Zaev said the FYROM government was doing its best to come to an internal consensus in the country to find a final solution, assuring citizens that dignity and identity were an indispensable part of the negotiations with Greece.

The prime minister said he was optimistic a solution would be found soon.

"I'm glad that essentially all open issues have been dissected. Having been launched with seven starting positions, I know now that they have been reduced to four positions, meaning three have been settled. I believe in the policy of the new government that the remaining positions will be settled soon," Zaev told reporters.

He also voiced hope that the next steps would harmonize the two countries' positions on the remaining outstanding issues.

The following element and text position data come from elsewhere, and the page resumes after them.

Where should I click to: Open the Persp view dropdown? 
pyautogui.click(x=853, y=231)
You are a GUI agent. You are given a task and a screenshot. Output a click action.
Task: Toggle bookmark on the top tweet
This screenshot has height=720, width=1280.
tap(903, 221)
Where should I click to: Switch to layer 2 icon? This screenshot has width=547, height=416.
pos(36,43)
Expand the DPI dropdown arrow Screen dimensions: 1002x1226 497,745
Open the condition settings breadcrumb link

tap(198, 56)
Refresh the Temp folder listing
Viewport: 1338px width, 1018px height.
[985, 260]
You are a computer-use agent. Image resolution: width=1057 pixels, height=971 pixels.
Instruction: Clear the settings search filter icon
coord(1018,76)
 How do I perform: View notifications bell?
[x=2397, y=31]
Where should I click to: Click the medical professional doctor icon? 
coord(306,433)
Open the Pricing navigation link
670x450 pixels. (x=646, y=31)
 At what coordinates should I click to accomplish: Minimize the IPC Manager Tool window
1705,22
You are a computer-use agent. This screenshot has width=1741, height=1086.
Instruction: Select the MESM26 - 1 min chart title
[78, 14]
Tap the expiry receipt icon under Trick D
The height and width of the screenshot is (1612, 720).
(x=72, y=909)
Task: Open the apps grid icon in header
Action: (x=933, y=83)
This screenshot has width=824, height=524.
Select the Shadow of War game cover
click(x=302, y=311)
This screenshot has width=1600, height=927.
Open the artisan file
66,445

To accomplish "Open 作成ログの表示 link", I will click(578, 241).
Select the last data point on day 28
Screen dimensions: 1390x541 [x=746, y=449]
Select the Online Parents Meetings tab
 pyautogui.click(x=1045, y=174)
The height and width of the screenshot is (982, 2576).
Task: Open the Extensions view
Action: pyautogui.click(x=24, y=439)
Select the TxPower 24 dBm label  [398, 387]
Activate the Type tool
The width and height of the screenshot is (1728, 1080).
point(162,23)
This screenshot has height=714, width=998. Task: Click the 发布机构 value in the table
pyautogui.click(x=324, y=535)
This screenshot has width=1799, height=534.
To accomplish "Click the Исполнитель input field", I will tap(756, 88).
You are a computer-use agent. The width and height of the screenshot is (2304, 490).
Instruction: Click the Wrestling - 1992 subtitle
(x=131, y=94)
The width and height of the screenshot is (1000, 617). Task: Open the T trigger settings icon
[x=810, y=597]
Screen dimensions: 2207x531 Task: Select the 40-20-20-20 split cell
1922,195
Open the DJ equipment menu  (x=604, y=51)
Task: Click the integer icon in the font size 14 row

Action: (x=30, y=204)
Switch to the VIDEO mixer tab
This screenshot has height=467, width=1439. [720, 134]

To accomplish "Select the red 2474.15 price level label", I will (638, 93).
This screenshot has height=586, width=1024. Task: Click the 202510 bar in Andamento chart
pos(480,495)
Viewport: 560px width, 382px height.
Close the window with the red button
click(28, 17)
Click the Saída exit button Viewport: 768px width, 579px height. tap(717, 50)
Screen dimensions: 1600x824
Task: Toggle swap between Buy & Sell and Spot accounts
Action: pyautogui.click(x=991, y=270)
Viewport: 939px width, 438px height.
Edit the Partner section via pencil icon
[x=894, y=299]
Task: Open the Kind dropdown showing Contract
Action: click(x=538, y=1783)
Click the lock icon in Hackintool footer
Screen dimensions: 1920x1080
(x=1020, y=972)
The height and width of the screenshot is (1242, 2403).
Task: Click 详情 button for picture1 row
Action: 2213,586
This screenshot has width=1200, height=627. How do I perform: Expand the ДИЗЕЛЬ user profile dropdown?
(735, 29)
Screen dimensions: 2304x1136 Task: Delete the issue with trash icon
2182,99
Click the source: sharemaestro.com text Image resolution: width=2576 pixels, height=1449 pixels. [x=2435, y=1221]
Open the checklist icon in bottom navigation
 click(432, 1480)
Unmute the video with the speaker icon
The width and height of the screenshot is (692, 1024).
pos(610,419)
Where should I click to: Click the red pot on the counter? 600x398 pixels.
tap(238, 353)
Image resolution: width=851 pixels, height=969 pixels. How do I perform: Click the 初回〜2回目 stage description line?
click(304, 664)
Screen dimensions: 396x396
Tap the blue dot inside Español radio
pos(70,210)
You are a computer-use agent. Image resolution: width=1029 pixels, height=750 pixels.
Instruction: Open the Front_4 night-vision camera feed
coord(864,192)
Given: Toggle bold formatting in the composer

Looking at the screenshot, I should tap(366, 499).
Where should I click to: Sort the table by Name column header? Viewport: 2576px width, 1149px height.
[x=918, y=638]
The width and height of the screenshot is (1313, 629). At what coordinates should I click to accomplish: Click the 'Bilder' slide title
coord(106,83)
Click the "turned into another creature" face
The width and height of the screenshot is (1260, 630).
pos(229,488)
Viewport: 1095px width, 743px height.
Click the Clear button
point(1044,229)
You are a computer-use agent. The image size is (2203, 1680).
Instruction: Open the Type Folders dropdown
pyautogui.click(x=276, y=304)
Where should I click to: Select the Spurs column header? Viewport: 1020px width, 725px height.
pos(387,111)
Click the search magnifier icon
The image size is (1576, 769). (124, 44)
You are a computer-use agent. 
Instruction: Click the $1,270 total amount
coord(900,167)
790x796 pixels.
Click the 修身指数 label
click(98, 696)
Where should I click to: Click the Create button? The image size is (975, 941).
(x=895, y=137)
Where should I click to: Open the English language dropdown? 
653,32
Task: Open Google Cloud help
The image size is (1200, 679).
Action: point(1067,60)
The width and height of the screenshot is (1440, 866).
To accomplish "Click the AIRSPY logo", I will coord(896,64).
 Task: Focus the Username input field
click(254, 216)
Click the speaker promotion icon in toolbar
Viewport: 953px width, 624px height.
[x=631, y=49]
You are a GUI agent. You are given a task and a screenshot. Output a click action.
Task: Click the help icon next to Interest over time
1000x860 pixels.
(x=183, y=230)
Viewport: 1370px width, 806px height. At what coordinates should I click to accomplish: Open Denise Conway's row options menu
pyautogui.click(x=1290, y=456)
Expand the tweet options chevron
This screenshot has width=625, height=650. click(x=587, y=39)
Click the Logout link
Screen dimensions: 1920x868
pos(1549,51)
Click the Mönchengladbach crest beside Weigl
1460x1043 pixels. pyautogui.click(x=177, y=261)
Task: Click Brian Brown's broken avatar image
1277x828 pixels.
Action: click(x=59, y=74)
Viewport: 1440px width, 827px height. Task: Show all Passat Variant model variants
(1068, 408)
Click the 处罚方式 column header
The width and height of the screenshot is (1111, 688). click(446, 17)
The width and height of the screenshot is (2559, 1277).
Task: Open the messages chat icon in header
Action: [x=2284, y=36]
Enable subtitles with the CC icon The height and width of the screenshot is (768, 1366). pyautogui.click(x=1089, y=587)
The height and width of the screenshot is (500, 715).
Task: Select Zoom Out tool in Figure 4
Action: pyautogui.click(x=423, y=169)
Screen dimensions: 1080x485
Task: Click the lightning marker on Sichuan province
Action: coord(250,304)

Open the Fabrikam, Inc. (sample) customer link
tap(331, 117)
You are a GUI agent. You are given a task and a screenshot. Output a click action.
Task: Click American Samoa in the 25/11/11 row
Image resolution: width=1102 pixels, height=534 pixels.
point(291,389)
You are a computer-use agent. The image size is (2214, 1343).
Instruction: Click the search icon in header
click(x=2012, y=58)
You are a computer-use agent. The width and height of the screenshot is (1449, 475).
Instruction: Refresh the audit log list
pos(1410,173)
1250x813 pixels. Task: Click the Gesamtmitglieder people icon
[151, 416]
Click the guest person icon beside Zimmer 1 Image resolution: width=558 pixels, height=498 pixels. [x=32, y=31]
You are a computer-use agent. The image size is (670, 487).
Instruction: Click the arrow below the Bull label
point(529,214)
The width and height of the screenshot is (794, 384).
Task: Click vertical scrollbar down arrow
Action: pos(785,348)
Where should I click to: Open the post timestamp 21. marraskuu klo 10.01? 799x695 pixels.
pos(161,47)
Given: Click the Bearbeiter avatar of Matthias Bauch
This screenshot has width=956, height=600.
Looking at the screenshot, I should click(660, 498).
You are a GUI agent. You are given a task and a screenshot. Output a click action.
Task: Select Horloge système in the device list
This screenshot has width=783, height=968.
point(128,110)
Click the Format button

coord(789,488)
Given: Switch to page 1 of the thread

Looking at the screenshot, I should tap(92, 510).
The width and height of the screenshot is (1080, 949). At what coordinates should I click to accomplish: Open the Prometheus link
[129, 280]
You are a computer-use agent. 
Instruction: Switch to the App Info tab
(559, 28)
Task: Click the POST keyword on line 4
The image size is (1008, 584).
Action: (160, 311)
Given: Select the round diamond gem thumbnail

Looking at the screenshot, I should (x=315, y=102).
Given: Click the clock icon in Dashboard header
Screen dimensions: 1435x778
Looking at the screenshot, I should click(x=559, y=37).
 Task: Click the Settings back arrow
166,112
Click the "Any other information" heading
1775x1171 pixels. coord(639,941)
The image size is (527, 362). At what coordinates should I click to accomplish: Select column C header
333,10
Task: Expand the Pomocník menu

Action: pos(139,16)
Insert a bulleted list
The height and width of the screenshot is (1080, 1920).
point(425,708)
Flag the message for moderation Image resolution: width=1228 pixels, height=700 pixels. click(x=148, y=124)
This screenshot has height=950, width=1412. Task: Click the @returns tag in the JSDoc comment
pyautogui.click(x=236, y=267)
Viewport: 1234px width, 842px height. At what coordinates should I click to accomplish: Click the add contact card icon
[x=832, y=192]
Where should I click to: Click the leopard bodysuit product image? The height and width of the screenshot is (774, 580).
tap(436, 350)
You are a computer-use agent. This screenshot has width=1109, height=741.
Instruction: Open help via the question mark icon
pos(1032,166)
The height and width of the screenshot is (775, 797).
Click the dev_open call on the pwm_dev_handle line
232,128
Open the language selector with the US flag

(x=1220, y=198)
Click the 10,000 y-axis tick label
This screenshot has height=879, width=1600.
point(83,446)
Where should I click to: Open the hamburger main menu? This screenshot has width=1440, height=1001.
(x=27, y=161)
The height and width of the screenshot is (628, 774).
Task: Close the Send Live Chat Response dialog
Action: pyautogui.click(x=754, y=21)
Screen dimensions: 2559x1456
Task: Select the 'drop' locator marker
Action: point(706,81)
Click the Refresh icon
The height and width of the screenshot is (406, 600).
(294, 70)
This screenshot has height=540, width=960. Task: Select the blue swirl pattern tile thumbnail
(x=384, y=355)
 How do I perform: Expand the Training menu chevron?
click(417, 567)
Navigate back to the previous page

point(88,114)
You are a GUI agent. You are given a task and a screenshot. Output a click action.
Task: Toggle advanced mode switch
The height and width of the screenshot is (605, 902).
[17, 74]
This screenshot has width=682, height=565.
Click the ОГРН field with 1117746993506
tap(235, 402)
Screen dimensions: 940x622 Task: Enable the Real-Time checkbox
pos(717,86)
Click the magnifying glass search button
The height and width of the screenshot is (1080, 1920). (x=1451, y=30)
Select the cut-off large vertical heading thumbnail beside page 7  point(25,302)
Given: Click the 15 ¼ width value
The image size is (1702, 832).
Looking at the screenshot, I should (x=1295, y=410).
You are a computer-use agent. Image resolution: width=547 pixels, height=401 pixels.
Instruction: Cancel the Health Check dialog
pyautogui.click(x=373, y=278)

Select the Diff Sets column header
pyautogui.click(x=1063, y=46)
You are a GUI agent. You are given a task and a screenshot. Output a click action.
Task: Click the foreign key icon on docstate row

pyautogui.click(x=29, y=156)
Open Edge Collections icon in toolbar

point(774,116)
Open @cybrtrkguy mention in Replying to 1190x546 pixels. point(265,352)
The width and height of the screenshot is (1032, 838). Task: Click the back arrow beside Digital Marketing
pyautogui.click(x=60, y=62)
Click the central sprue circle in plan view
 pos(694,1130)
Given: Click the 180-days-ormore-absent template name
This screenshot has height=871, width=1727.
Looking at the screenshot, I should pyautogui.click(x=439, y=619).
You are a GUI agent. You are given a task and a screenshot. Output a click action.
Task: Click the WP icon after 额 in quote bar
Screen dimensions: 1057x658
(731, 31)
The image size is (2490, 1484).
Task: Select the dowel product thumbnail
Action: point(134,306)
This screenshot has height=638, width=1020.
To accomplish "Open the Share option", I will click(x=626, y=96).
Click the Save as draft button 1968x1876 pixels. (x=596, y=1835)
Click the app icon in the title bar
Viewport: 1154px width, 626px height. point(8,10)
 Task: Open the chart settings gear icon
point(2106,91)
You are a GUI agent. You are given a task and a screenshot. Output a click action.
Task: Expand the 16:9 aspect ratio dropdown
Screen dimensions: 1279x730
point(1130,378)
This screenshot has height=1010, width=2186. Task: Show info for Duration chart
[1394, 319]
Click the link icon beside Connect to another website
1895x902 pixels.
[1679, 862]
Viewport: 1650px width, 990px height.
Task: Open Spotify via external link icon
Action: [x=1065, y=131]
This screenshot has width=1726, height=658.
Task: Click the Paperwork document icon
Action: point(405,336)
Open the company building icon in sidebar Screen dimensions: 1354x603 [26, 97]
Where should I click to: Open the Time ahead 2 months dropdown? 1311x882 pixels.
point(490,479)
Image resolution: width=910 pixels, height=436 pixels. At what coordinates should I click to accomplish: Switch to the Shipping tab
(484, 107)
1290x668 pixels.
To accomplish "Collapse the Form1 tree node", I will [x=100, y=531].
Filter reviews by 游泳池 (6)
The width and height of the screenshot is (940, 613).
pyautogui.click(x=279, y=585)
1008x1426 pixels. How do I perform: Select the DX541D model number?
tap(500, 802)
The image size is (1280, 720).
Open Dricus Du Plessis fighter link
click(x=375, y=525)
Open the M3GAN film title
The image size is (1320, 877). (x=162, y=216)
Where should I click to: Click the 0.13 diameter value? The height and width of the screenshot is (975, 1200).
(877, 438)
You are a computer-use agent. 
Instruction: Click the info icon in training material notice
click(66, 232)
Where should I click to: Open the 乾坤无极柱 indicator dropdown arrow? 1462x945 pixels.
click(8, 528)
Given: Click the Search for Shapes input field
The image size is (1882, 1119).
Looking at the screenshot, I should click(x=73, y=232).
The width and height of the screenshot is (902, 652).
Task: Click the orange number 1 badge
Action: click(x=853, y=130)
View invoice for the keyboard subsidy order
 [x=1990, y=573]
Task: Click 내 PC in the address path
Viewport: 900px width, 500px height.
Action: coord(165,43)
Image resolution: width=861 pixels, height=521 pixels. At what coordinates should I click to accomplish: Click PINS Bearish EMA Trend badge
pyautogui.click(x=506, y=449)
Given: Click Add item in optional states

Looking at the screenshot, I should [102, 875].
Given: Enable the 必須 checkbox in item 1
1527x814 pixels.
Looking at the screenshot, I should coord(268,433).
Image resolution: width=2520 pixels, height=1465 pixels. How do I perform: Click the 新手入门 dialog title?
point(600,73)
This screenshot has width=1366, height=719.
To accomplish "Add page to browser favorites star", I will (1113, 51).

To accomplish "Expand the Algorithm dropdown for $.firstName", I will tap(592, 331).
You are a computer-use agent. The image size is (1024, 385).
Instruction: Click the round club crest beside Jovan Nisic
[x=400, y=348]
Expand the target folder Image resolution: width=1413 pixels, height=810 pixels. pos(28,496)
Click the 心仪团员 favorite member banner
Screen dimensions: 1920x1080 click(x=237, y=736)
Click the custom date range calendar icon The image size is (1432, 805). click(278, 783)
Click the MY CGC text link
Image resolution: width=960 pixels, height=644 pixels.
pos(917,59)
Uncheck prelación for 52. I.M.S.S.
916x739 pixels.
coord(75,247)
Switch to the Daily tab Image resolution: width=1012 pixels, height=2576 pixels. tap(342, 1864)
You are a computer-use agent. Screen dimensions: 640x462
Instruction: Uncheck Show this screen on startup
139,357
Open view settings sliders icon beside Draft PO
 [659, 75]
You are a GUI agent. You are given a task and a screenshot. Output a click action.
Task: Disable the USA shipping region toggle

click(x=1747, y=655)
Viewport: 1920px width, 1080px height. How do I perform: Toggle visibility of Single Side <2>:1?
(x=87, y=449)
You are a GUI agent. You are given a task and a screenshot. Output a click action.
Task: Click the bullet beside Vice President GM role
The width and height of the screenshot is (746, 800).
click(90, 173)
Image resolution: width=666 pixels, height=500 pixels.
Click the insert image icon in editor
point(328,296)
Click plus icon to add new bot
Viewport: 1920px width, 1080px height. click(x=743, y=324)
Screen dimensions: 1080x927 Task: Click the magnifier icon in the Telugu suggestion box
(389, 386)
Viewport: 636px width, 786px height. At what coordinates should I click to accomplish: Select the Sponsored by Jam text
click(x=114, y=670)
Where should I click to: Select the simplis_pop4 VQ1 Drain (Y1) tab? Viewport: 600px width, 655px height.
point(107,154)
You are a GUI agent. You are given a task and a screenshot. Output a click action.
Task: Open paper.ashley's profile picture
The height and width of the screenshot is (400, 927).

"Our positions should serve as a bridge of unity and towards finding a solution to the issue of Greece with our constitutional name," Zaev said.

"Understandably, the key positions are vital, for example the name, the constitution -- whether it is going to be changed or not, the language, and other matters that have been mentioned. It is the essence of the negotiating process itself," the premier said.

The head of government also said he expected the two parties to be pragmatic and for any possible solution to be upheld in a referendum.

To FYROM, solving the name issue with Greece is very important as it is considered the main obstacle to be overcome in order to start negotiations talks for European Union (EU) accession and NATO accession.

The name issue between the two countries has existed since 1992, one year after FYROM declared independence from Yugoslavia and chose the name Macedonia, which is also the name of a northern Greek province.

Athens worries the use of the same name by the neighboring state could lead to territorial claims.